Formally known as the Buddy Walk, the Go21 Sudbury Walk for Down Syndrome Awareness is hosted during National Down Syndrome Awareness Week to raise funds and awareness for individuals with Down Syndrome in the community.
It is part of a national movement by the Canadian Down Syndrome Society, who named the event in recognition of the extra material on the 21st chromosome that determines if a person has Down Syndrome.
"I think it's really important to show ... that there are people with exceptionalities around and we're just like you guys and we want the same things in life," said Paula Cunningham, vice president of DSAS.
While Cunningham said that the total amount raised Nov. 2 has yet to be calculated, donations thus far have surpassed $11,000.
The majority of this funding comes from the event's sponsors she said. Cunningham said Mike Foligno donated $5,000 on behalf of the Janice Foligno Foundation and Day Construction donated around $2,000.

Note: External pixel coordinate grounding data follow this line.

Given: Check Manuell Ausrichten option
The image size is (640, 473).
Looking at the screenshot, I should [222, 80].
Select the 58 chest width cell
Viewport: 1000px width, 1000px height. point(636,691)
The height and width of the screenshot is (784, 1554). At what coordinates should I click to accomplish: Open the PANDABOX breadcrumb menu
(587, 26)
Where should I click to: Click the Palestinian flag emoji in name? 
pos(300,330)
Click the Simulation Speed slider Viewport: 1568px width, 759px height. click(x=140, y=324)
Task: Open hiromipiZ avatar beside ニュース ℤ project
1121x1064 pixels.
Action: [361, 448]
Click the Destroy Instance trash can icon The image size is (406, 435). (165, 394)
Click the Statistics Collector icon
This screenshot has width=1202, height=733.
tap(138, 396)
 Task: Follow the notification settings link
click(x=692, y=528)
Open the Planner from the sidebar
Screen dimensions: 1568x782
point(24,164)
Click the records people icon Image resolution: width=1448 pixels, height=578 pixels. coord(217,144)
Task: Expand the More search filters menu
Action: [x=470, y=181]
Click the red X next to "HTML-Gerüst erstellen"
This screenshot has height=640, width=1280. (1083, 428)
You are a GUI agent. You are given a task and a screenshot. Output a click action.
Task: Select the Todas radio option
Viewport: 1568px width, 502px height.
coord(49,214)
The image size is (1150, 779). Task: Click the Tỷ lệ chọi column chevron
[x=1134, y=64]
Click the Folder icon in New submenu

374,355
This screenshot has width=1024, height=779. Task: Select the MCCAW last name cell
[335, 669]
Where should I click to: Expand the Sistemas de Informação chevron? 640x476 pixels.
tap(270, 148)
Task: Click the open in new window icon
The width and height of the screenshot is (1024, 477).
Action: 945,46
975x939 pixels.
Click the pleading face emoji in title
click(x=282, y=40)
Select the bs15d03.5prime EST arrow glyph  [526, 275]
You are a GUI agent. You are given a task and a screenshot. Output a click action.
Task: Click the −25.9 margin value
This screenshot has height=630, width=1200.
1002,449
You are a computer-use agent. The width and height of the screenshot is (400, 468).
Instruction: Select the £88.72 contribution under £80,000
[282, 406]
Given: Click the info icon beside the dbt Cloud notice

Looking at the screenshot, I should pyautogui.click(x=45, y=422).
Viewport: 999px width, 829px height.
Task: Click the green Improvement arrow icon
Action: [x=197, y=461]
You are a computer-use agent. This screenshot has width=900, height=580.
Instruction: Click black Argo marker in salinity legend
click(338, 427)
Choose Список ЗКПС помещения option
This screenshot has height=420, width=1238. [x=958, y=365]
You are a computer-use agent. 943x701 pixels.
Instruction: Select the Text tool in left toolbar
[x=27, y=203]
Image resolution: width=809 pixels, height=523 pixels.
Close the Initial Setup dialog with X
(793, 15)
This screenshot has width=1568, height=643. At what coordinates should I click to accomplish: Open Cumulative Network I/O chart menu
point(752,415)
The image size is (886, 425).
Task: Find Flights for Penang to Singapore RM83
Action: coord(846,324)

DSAS provides financial and social support to around 60 individuals with Down Syndrome in the Greater Sudbury Area. This includes programming for caregivers, which could be a legal guardian or family member if parents are no longer able to manage the responsibility of care.
"It was a lifesaver for me as a new parent," said Colette Julien Leclair, former treasurer, vice president, and now an active volunteer with DSAS.
Leclair first learned about DSAS from the nursing staff at Health Sciences North at the birth of her daughter 19 years ago. She became involved with the organization shortly thereafter, in what she said has been a "therapeutic" experience for herself and family members.
"I always say she was my little curveball but I wouldn't have met all these great people if it hadn't been for her," she said. "It's like one big happy family."
In addition to emotional and financial support, DSAS strives to encourage awareness and inclusion within the community. In this regard, Leclair said the organization has made considerable improvements, but there is still a "long, long, long way to go.”
Particularly, she said, in regards to entering the workforce.
Cunningham said DSAS members are employed by Kuppajo, Toppers Pizza and Northwood Medical Clinic. This, she said, is a credit to the efforts of parents pushing for workplace inclusion, much in the same way caregivers forced the issue of inclusion when it comes to those with Down Syndrome entering the school system.
"A lot of parents have put in a lot of blood, sweat, and tears," said Cunningham. "We still have a long ways to go with inclusion, but they've done a good majority of the work."
Cunningham said that Greater Sudbury experienced a "baby boom" between 2012-2013 in the birth of babies with Down Syndrome. This demographic bubble means there is a significant number of students with Down Syndrome still within the primary school system, where government health insurance covers such services as speech therapy, occupational therapy and physiotherapy.
This coverage means fundraising by DSAS can be channelled to support its members in other aspects of their lives, which could include additional mental, spiritual, and physical therapy, as well as assistance in finding suitable living arrangements, employment and activities.
"Our family members with Down Syndrome, all they want in life (is) to get married, they want to be in the workforce, they want to be involved in their community," said Cunningham. "They need a sense of purpose like the rest of us."
Anyone within the community interested in hiring an individual with Down Syndrome, or who would like to get involved in finding a solution to other social situations faced by this population, is asked to get in touch with DSAS.
DSAS is in the process of revamping its organization to better suit the needs of its members said Cunningham, with a formal board of directors that she said will facilitate big changes for the group moving forward. Including she hopes, to act as the contact between businesses and DSAS members to facilitate employment.